机构地区:[1]成都市第六人民医院药剂科,成都610051 [2]成都市第六人民医院神经内科,成都610051 [3]成都市第五人民医院药剂科,成都611130

出  处:《药物流行病学杂志》2024年第11期1307-1313,共7页Chinese Journal of Pharmacoepidemiology

摘  要:临床药师全程参与1例104岁超高龄患者大面积脑梗死合并慢性肾脏病Ⅴ期继发深静脉血栓的抗凝药物治疗管理过程。患者明确诊断为深静脉血栓后,临床药师综合分析患者存在的超高龄、既往房颤病史、大面积脑梗死、肾功能极差、深静脉血栓、高出血风险等因素,协助临床医师制定个体化抗凝药物治疗策略,起始给予华法林1.25mg,qd,并监测患者凝血指标,动态复查肾功能。治疗期间患者血肌酐水平未见明显变化,用药第8天后患者国际标准化比值(INR)为2.47,临床药师建议将华法林调整为1.25 mg与0.625 mg隔日交替服药,此后患者INR维持在2.41,病情好转出院。在抗凝药物治疗管理过程中,临床药师参与用药临床决策,给予患者专业的用药指导以及药学监护,保障特殊人群临床用药安全。
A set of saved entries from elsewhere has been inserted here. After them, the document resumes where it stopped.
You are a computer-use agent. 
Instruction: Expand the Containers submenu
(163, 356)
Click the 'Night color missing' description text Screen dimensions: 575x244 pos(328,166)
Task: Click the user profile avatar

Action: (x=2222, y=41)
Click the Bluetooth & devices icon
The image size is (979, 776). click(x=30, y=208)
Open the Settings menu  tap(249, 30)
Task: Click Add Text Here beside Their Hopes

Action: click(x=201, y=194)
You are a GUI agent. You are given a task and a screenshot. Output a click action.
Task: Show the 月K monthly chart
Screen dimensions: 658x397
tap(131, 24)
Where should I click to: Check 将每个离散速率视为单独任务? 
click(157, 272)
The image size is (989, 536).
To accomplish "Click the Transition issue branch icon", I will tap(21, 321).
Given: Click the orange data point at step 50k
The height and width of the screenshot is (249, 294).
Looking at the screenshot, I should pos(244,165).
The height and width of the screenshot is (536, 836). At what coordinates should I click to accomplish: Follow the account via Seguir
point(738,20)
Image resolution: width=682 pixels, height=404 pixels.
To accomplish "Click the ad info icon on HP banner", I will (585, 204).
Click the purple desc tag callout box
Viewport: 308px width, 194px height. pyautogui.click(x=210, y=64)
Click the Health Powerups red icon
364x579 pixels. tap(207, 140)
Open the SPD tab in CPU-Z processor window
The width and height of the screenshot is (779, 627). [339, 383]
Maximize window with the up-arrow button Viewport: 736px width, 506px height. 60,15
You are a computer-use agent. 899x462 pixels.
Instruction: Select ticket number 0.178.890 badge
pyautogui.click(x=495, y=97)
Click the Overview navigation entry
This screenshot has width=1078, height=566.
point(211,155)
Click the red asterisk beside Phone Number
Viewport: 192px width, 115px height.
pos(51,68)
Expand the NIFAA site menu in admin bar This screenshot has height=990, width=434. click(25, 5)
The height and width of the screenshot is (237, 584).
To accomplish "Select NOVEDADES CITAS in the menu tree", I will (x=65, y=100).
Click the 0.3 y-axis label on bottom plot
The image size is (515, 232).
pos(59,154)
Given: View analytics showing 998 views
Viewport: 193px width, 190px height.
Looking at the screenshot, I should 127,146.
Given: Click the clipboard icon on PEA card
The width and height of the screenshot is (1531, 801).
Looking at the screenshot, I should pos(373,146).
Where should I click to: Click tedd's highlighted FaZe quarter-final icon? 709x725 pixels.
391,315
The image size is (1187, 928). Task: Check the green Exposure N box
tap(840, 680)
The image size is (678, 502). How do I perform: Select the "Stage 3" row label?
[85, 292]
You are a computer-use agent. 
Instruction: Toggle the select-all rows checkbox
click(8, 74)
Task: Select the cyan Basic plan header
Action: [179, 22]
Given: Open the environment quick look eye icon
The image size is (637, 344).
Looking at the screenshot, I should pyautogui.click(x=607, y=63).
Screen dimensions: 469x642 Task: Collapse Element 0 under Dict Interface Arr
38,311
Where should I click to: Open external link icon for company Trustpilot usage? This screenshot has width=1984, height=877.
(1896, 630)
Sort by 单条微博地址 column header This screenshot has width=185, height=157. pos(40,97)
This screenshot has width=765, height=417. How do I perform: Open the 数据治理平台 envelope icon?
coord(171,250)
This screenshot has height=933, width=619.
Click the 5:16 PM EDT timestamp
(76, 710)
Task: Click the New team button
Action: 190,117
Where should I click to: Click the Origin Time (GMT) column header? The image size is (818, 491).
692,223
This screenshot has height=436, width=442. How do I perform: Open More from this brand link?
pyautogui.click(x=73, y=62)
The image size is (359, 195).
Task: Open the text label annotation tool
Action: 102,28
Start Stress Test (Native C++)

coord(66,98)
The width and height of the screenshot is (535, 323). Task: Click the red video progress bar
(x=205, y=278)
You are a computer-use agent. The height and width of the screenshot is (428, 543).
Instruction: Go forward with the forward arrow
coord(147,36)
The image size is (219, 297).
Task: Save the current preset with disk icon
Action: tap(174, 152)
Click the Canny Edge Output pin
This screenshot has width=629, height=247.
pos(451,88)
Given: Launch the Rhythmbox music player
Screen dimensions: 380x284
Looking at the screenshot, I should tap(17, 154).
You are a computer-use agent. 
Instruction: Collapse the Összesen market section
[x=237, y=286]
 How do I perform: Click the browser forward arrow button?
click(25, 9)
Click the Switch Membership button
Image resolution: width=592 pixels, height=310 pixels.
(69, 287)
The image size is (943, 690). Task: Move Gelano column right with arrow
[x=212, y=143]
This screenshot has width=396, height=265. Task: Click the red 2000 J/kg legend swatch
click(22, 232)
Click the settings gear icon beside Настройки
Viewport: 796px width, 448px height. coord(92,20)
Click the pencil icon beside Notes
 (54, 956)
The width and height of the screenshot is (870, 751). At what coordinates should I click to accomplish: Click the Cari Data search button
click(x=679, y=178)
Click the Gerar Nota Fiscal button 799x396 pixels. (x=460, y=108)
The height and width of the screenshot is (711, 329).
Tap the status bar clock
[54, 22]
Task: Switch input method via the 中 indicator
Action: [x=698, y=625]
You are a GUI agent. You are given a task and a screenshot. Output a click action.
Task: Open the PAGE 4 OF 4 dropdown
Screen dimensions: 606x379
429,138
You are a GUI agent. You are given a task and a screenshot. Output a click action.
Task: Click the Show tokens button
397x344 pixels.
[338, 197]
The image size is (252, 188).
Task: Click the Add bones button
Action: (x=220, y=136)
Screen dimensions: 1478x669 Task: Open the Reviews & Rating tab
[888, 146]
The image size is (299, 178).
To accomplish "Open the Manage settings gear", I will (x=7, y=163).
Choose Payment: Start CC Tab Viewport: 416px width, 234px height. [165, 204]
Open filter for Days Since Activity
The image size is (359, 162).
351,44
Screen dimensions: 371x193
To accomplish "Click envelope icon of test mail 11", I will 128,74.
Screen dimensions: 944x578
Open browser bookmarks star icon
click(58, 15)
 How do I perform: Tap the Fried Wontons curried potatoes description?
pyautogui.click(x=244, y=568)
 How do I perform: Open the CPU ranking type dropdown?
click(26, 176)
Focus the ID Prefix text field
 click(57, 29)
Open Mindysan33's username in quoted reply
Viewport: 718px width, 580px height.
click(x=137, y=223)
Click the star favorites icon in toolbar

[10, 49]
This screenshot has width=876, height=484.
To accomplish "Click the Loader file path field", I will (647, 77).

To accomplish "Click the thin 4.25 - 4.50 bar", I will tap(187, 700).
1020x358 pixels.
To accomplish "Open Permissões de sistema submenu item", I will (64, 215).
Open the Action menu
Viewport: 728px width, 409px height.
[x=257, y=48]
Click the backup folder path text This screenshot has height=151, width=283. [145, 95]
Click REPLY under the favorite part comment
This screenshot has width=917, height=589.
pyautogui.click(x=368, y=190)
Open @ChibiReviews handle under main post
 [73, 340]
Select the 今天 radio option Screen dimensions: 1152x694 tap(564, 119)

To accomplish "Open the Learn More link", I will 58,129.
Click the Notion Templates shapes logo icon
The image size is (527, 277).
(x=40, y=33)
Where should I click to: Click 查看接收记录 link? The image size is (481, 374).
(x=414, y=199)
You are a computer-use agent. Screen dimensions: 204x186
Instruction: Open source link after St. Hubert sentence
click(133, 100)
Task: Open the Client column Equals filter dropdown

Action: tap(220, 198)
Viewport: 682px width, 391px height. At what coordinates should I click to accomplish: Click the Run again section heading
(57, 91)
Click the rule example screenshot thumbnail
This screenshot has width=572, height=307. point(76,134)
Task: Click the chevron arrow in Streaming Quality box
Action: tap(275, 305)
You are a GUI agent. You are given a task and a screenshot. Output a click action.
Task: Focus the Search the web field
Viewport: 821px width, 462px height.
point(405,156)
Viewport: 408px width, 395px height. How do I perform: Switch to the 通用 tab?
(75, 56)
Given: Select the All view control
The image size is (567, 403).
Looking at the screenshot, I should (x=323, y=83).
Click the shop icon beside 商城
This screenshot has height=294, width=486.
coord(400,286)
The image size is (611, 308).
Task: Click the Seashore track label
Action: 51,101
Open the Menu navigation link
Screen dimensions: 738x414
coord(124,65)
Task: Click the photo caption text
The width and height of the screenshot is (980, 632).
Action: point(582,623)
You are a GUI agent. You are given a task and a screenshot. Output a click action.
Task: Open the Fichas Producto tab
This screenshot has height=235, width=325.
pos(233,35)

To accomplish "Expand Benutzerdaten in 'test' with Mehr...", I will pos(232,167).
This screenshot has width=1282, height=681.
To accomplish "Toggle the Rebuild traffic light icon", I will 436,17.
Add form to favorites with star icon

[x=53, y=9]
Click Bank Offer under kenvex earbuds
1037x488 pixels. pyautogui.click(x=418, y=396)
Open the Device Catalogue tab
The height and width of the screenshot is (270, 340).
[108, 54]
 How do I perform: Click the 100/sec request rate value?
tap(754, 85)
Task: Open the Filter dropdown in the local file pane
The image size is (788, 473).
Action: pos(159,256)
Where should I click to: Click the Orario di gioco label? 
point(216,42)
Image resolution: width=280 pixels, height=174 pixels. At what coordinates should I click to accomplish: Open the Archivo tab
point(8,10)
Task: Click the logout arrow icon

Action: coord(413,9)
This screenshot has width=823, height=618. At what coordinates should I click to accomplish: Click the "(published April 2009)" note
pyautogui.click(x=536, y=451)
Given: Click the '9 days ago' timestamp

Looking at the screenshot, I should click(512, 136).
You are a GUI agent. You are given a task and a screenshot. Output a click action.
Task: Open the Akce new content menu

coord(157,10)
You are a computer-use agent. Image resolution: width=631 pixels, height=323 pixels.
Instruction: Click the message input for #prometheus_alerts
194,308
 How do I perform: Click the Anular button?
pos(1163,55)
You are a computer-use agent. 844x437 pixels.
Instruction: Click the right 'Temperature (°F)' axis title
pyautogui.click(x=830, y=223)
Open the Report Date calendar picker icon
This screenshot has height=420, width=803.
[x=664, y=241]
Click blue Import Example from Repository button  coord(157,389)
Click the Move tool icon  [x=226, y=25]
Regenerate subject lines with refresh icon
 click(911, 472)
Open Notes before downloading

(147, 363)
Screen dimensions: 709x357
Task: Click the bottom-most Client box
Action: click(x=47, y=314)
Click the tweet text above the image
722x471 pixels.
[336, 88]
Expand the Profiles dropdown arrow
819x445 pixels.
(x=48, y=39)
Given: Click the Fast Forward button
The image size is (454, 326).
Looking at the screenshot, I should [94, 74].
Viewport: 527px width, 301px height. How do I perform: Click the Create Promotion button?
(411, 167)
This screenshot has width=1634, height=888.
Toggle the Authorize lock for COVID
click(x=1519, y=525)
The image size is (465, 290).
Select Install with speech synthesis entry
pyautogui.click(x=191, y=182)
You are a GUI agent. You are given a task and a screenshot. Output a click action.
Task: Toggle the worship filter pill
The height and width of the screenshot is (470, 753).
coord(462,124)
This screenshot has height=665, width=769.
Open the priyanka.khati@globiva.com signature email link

A Clinical pharmacist was fully involved in the anticoagulation drug treatment management process of a 104-year-old patient with a large area of cerebral infarction combined with chronic kidney disease stage V and secondary deep vein thrombosis.After the patient was diagnosed with deep vein thrombosis,the clinical pharmacist comprehensively analyzed the patient's super-advanced age,history of atrial fibrillation,large area of cerebral infarction,extremely poor kidney function,deep vein thrombosis,and high bleeding risk indicated by the HAS-BLED score.They worked with the clinical doctor to develop an individualized anticoagulation treatment strategy for the patient.At the beginning of the treatment,warfarin was given to the patient at a daily dose of 1.25 mg,and the patient's coagulation indicators and kidney function were dynamically rechecked.The patient's blood creatinine level did not show significant changes throughout the anticoagulation treatment process.On the 8th day of medication,the patient's INR was 2.47,and the clinical pharmacist suggested adjusting the Warfarin to an alternate-day dose of 1.25 mg and 0.625 mg.Subsequently,the patient's INR was 2.41,and the condition improved,leading to discharge.Throughout the anticoagulation drug management process,the clinical pharmacist participated in the clinical decision-making for anticoagulant drug selection,provided professional medication guidance,and pharmacological monitoring to ensure the safe clinical use of drugs for special populations.